Material for the task:
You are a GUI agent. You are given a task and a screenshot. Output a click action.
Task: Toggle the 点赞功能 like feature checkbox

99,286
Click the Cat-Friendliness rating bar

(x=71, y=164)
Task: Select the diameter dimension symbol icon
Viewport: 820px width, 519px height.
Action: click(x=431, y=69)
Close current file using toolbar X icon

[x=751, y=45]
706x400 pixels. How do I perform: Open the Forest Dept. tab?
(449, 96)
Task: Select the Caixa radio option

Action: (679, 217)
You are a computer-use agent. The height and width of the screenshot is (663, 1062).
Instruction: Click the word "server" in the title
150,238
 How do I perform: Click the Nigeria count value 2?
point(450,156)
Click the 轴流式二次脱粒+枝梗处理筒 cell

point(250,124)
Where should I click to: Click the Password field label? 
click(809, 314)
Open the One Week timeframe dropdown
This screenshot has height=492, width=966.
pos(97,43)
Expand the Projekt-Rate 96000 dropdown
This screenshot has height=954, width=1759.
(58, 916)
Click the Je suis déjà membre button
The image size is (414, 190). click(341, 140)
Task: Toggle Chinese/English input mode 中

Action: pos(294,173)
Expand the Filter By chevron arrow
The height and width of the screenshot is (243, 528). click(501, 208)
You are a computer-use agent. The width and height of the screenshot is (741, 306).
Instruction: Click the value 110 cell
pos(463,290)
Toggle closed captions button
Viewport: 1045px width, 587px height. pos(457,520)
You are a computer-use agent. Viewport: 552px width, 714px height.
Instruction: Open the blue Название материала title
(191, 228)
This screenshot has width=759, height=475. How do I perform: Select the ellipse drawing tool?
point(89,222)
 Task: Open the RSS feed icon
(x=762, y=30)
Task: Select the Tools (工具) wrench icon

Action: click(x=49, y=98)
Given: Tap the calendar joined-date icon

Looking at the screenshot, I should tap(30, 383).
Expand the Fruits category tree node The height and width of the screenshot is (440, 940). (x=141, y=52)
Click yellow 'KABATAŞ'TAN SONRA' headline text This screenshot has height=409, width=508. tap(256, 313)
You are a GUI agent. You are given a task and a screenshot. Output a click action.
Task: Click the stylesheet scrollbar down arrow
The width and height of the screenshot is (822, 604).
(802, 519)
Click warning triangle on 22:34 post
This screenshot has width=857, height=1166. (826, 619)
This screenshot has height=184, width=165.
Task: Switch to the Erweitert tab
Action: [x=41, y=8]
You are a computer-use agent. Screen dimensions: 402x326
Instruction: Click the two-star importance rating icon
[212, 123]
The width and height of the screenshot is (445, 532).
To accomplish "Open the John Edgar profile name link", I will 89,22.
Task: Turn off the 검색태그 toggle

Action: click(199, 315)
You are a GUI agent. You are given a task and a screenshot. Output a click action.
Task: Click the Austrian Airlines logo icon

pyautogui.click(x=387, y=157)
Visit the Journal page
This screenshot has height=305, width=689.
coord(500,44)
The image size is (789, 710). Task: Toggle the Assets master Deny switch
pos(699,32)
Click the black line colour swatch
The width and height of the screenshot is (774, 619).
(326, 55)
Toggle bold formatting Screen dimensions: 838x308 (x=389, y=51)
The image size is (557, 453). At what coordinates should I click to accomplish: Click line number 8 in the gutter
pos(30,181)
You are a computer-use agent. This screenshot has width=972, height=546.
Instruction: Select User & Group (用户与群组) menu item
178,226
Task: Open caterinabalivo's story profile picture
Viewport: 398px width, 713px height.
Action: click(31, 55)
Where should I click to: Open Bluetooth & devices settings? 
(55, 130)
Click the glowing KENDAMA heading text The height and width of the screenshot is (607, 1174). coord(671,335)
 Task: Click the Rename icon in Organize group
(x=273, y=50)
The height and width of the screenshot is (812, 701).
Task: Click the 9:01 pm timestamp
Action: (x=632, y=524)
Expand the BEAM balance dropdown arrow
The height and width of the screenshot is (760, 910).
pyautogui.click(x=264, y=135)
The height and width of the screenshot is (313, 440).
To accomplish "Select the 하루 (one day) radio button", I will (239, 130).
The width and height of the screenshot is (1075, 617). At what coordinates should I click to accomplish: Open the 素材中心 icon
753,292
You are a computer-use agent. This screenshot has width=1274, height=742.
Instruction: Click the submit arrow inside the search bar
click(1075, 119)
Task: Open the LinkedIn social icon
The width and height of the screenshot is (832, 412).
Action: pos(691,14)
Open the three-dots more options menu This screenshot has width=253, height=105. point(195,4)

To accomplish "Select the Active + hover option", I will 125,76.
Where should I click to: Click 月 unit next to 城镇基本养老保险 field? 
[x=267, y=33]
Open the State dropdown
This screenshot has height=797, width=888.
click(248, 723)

What you have to do: Determine how many lines in the listing hold the word "profile". Give only that figure.

Solved exercise: 2